Yellow-breasted chat and warbling vireo
2018 Ridgway Banding Station Nets Record Number of Species
By Mary Menz
September’s fall migratory bird banding station at Ridgway State Park saw a total of 45 species in its ten days of operation this year. First species ever recorded in the nets included Cedar Waxwing, Evening Grosbeak, Gray Flycatcher, Hairy Woodpecker, Red-shafted Flicker, Western Bluebird, and Townsend’s Solitaire.
The RSP’s Station’s Top Three Years
Year Total birds Total species
2010 332* 29
2018 214 45
2017 177 20
* 183 were Audubon’s Warblers
According to BCAS member Sheryl Radovich, the Ridgway banding station was started in 2006.
She explained. “Several of us former teachers would bring our students to the station during the banding season. At that time, there were only three activities for the students. When fellow teacher Marti Isler and I retired from teaching in 2011, we both began volunteering each year to provide education programs in the schools pre- and post- banding station visits.”
Radovich says RSP’s expanded program and learning stations eliminated the need for pre- and post- education visits to the schools. She and Isler continue as annual volunteers who present a learning activity at the station. This year’s volunteers also included BCAS members Marcella Fremgen and Mary Menz who helped extract birds from nets and provided bander assistance , BCAS member Chris Lazo who led guided bird hikes for the school children, and BCAS member Gayle Johnson who led an activity one day. Several other non-member volunteers also helped at the station.
Carrie Krickbaum, naturalist at Ridgway State Park, says that the program has evolved to include an entire half day of learning activities including a visit to the banding table to see birds in the hand, a bird hike while learning how to use binoculars, an interactive game about the challenges of migration, an avian food and habitat analysis activity, and an activity related to bird adaptations (bills and feet).

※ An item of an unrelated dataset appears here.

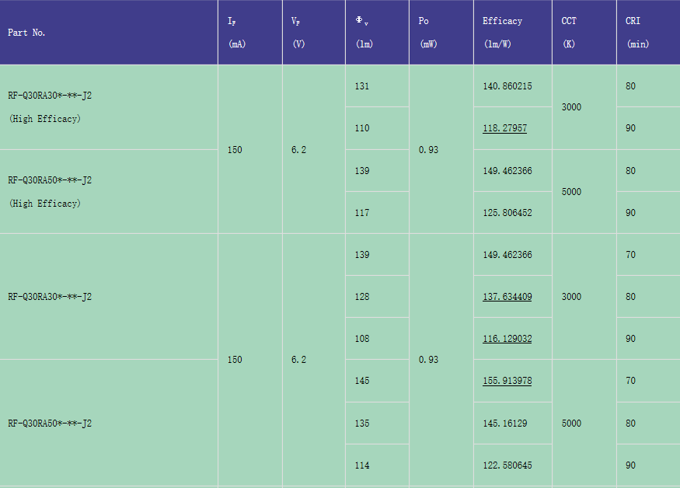Select the 122.580645 efficacy cell
The height and width of the screenshot is (488, 680).
(507, 465)
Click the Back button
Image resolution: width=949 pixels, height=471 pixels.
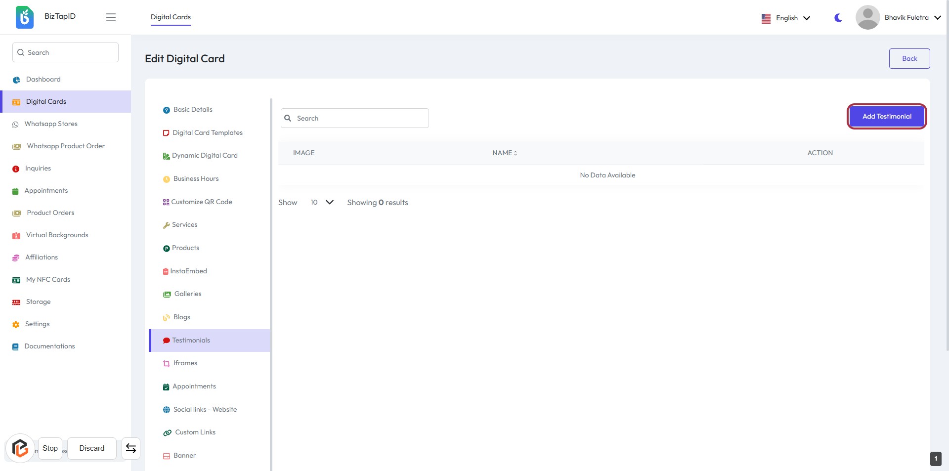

“We had 598 students from 11 schools participate in this year’s program,” said Krickbaum. Students were from schools in Delta, Montrose, and Ouray Counties. She said that 105 adults also visited the station.
BCAS provides up to five volunteers daily at the park for the two-week banding period (up to 250 volunteer hours) and a birdfeeder with seed for each class that visits the station. The park also solicits volunteers to help with the event.
In the past, BCAS has invested in a class set of binoculars and bird guides for guided hikes, radios for volunteers to communicate with each other during the event, as well as provided birdhouses to classrooms for assembly, assisting in paying the park entrance fees for schools, and paying half the bander fees with RSP (every year is different). The Friends of Ridgway State Park provides funding for half of the school bus travel fees.
The banding station opens the Tuesday after Labor Day with a public banding demonstration on the Saturday following Labor Day. Mark your calendars for next year’s demonstration day!